# Testo selezionato
▼

Su quel mondo di corpi e privilegi a fine Settecento si abbatterono i diritti civili e la Rivoluzione. Abolita la nobiltà ereditaria, espropriati i beni della chiesa e possibilmente frantumati i latifondi, tra i diritti naturali e imprescrittibili dell’uomo, proclamati già in America nel 1776 e poi in Francia nel 1789, insieme alla libertà, alla sicurezza e alla resistenza all’oppressione troneggiava la proprietà. La proprietà individuale e assoluta fu nuovo dogma del secolo. La proprietà è radice di ogni progresso e di ogni libertà, dicevano gli uni, è un furto, è fonte delle diseguaglianze, dicevano altri, che la volevano abolita del tutto.

Si aprì una stagione – che dura tuttora – dominata dal problema delle ineguaglianze. Tra chi le voleva solo ridimensionare e chi le voleva abbattere, si cercava la giusta proporzione, e ancora si cerca. I privilegi ci fossero pure, dicevano gli uni, ma fossero conquistati dal singolo: l’eguaglianza doveva essere di partenza, dando a tutti eguali possibilità, non di arrivo, livellando le fortune. Tra chi era del secondo avviso, i più radicali dicevano: tutti si contentano di un unico sole e di una stessa aria, perché non dovrebbe bastare a ciascuno di loro la stessa qualità e la stessa quantità di alimenti?

Testamento

Una volta aboliti i fedecommessi, nella assemblea costituente francese – siamo nel 1789 – si parlò allora della libertà di far testamento, un tema assai caldo. Non porvi limiti, e consentire che ciascuno disponesse dei propri beni a suo piacimento, come vorrebbe una piena libertà, avrebbe concentrato le fortune, le ricchezze non guadagnate.

Così accadeva in Gran Bretagna, col duplice effetto di accumulare le maggiori ricchezze fondiarie del continente e di “liberare” le energie dei figli cadetti, spinti alla carriera delle armi o del sacerdozio, o alle avventure imperiali. Invece sul continente rivoluzionario si optò per tutt’altro regime, quello dettato dal codice civile. Libertà sì, ma con dei limiti. In mancanza di un testamento, decideva la legge in senso egualitario tra i figli. Una ideologia egualitaria permeò ogni discorso, e lo stesso linguaggio dei testamenti, che predicava lo stesso amore e la stessa cura per tutti i figli. A ogni buon conto, provvedeva la legge: la libertà di testare fu limitata, dovendo una quota dei beni necessariamente andare in parti eguali ai figli (in genere maschi, alle femmine essendo destinata la dote).

▲

# Informazioni fornite
▼

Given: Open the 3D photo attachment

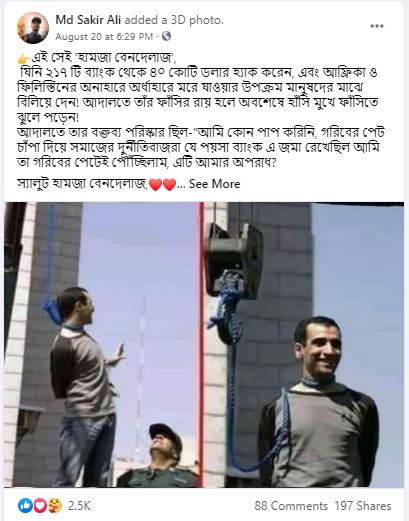Looking at the screenshot, I should pyautogui.click(x=204, y=345).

▲

# Requisiti
Ricopia senza alcuna modifica il passo del testo selezionato che va da "Una volta aboliti" a "ricchezze non guadagnate.". Il materiale qui sopra è distinto dal testo e va considerato a parte.

# Risposta
Una volta aboliti i fedecommessi, nella assemblea costituente francese – siamo nel 1789 – si parlò allora della libertà di far testamento, un tema assai caldo. Non porvi limiti, e consentire che ciascuno disponesse dei propri beni a suo piacimento, come vorrebbe una piena libertà, avrebbe concentrato le fortune, le ricchezze non guadagnate.